◆ WHAT TO WORK ON:
Print the lines unchanged, starting at the line that contains "Expand the Jobs menu chevron" and ending with the final line.

Element and text location lines
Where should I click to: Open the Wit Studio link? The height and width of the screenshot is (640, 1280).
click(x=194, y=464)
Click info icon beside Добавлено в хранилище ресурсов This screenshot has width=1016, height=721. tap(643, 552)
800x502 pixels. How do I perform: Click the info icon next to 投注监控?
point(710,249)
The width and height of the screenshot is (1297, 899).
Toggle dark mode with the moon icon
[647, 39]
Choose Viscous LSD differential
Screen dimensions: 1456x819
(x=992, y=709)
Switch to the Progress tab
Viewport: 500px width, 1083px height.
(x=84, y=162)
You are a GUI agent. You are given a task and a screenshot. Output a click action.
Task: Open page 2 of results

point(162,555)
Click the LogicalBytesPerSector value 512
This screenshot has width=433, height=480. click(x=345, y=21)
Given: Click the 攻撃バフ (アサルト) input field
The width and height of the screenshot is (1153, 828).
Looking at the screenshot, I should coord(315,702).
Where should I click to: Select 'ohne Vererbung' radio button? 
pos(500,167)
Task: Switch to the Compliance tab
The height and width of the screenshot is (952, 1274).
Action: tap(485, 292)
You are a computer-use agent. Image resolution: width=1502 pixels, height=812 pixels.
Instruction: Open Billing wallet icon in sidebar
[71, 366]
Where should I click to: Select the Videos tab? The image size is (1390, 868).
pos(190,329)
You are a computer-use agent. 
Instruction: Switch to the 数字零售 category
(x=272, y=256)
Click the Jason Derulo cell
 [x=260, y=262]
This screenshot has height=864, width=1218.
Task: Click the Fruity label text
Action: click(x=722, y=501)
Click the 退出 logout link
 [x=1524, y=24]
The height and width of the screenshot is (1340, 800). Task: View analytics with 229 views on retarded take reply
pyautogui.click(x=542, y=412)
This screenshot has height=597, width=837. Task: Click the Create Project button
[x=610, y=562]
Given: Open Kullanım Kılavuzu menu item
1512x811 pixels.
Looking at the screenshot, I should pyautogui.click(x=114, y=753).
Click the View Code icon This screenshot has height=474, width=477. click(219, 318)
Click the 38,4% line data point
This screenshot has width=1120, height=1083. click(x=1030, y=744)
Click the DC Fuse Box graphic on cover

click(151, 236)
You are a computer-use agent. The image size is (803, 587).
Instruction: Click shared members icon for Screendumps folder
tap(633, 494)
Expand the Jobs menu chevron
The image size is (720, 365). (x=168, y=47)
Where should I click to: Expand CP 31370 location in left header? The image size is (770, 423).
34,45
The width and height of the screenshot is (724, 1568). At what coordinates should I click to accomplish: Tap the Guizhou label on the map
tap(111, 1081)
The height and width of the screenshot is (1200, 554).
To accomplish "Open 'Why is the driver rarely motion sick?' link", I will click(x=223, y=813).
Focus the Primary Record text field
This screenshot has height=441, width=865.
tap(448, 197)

◆ SOLUTION TO THIS TASK:
Expand the Jobs menu chevron
The image size is (720, 365). (x=168, y=47)
Where should I click to: Expand CP 31370 location in left header? The image size is (770, 423).
34,45
The width and height of the screenshot is (724, 1568). At what coordinates should I click to accomplish: Tap the Guizhou label on the map
tap(111, 1081)
The height and width of the screenshot is (1200, 554).
To accomplish "Open 'Why is the driver rarely motion sick?' link", I will click(x=223, y=813).
Focus the Primary Record text field
This screenshot has height=441, width=865.
tap(448, 197)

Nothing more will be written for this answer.